Given task. Output the lines from the one containing "The height and" through the one containing "Action: coord(679,256)", inclusive, as a Markdown table with the columns Row and Line. Skip blank lines and leave out the pictures.
--- START OF Provided records ---
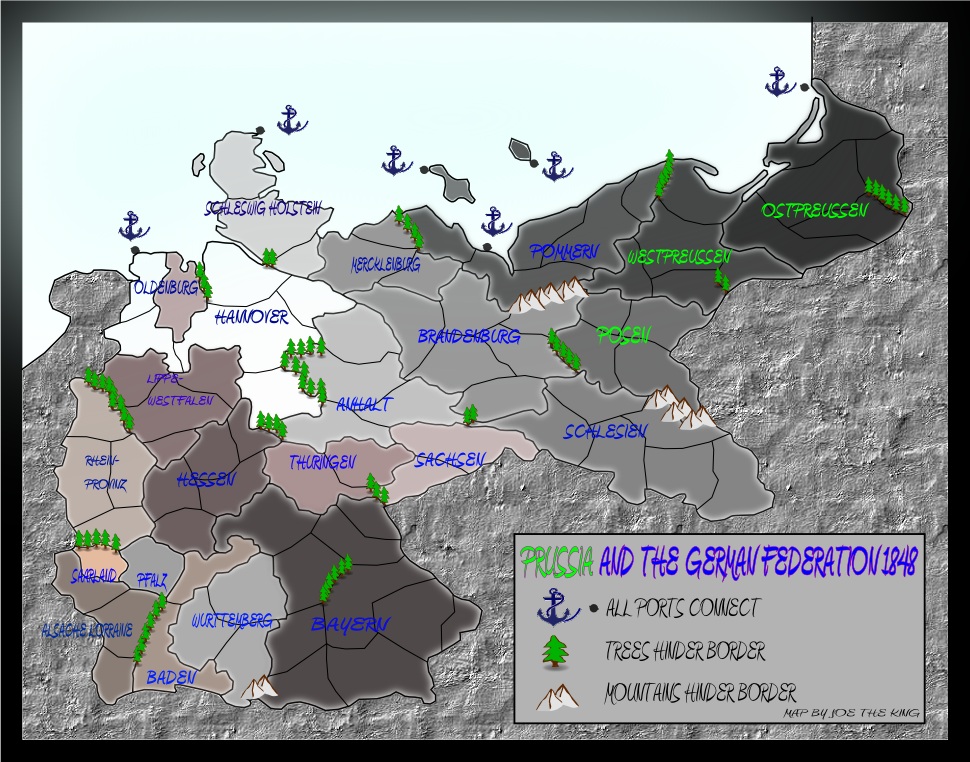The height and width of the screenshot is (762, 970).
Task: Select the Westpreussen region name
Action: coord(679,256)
--- END OF Provided records ---
--- START OF Provided records ---
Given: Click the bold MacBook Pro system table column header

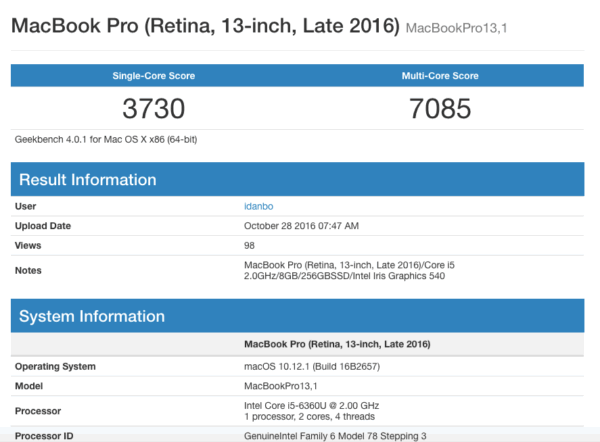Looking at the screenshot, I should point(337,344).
--- END OF Provided records ---
Written solution.
| Row | Line |
|---|---|
| 1 | The height and width of the screenshot is (762, 970). |
| 2 | Task: Select the Westpreussen region name |
| 3 | Action: coord(679,256) |